- **What to work on**:
Go through the data below and return each line where the string "screenshot" occurs.

[Saved entries]
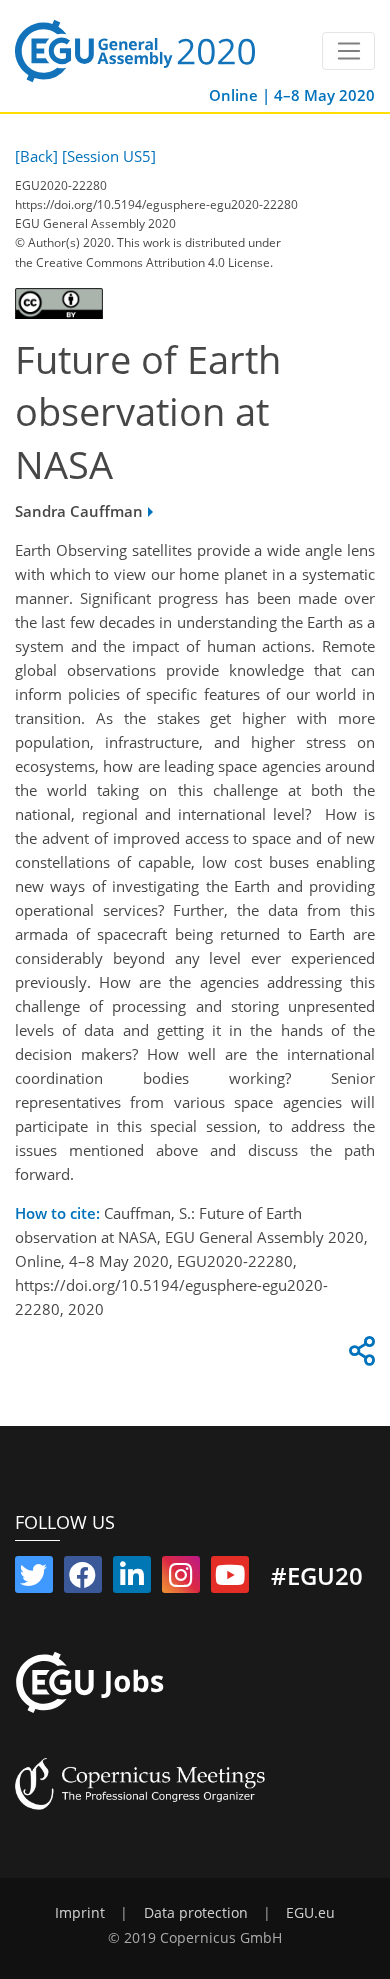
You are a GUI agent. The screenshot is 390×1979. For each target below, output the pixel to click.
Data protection (196, 1913)
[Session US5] (109, 156)
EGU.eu (310, 1913)
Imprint (80, 1913)
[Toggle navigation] (348, 51)
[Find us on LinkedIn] (132, 1579)
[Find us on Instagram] (181, 1579)
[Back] (36, 156)
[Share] (359, 1356)
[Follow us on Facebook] (83, 1579)
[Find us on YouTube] (230, 1579)
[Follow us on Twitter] (34, 1579)
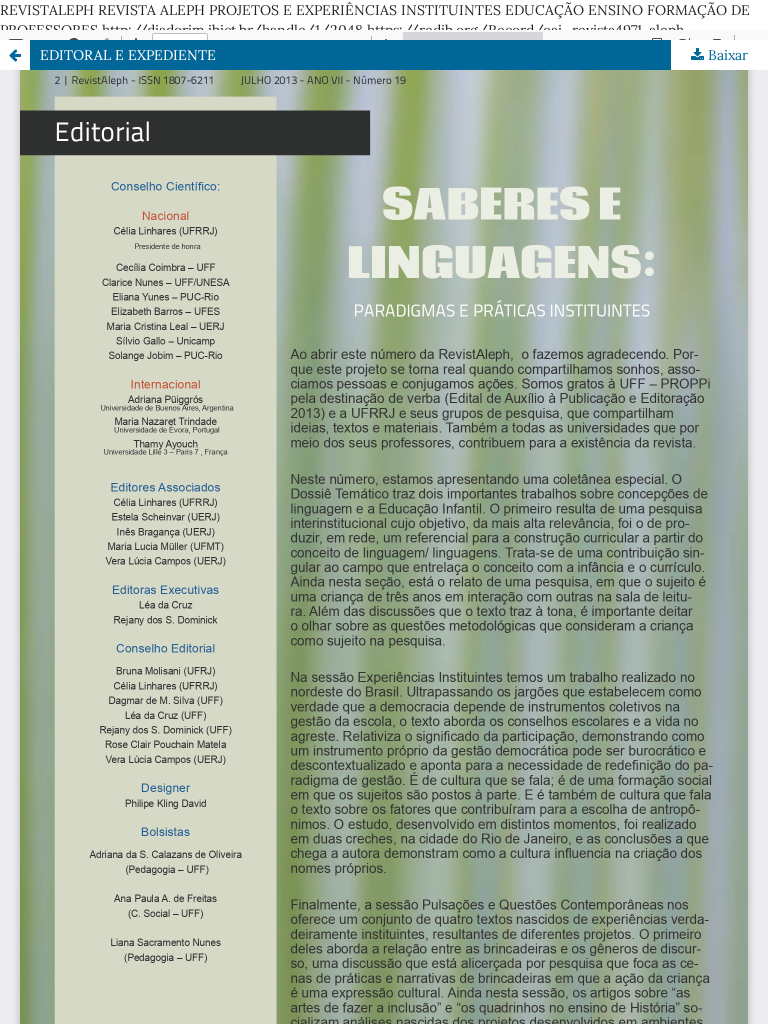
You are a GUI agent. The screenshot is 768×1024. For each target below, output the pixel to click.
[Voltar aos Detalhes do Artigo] (15, 55)
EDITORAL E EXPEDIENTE (128, 55)
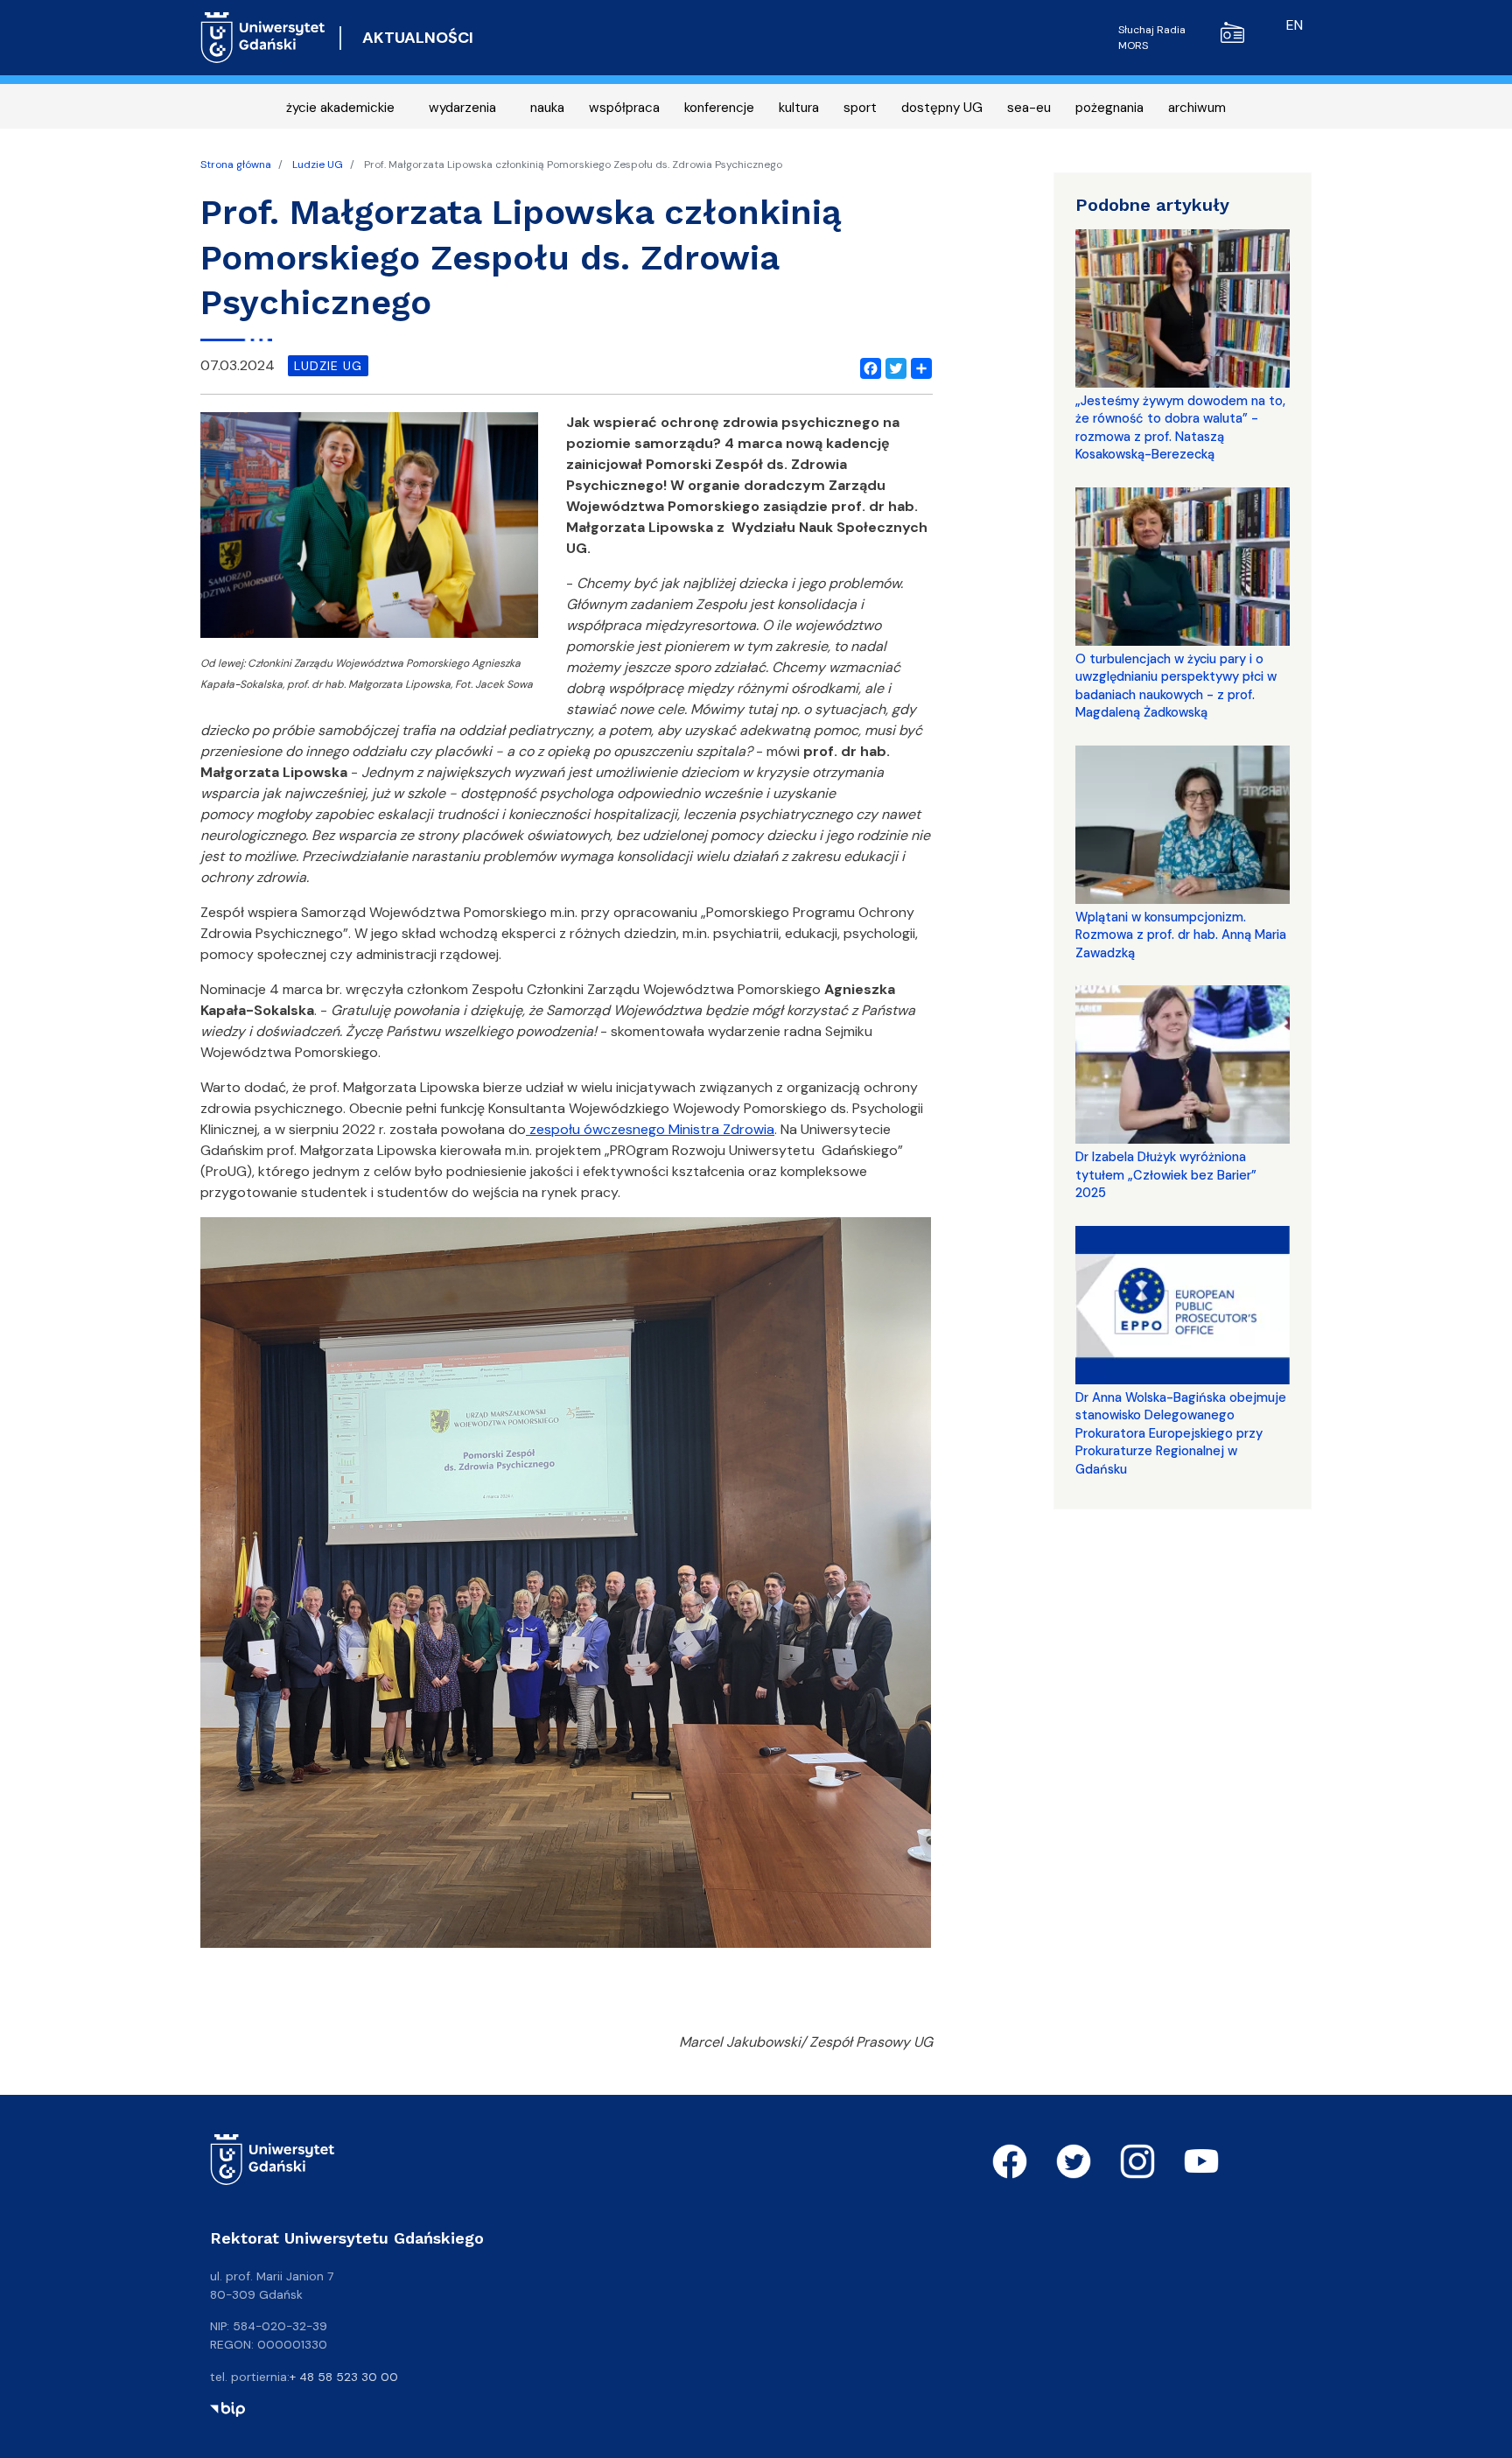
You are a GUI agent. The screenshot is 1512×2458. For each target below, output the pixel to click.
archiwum (1197, 107)
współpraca (624, 107)
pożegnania (1109, 107)
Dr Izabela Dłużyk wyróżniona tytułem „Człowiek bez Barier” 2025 (1165, 1174)
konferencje (719, 107)
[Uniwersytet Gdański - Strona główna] (263, 37)
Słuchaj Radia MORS (1152, 38)
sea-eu (1029, 107)
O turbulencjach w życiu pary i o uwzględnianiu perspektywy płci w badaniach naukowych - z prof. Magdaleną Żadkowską (1176, 685)
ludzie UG (328, 366)
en (1294, 25)
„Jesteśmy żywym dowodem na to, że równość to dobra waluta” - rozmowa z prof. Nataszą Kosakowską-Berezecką (1180, 427)
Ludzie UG (317, 165)
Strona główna (235, 165)
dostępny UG (942, 107)
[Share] (917, 365)
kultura (799, 107)
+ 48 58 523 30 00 (344, 2376)
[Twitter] (892, 365)
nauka (547, 107)
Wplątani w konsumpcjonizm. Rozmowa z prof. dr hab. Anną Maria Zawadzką (1180, 935)
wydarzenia (462, 107)
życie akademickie (340, 107)
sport (860, 107)
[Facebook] (867, 365)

- **Answer space**:
You are a GUI agent. The screenshot is 390×1979. For each target below, output the pixel to click.
You are a GUI agent. The screenshot is 768×1024. For each target below, output the pixel to click.
You are a GUI agent. The screenshot is 1512×2458. For each target below, output the pixel to click.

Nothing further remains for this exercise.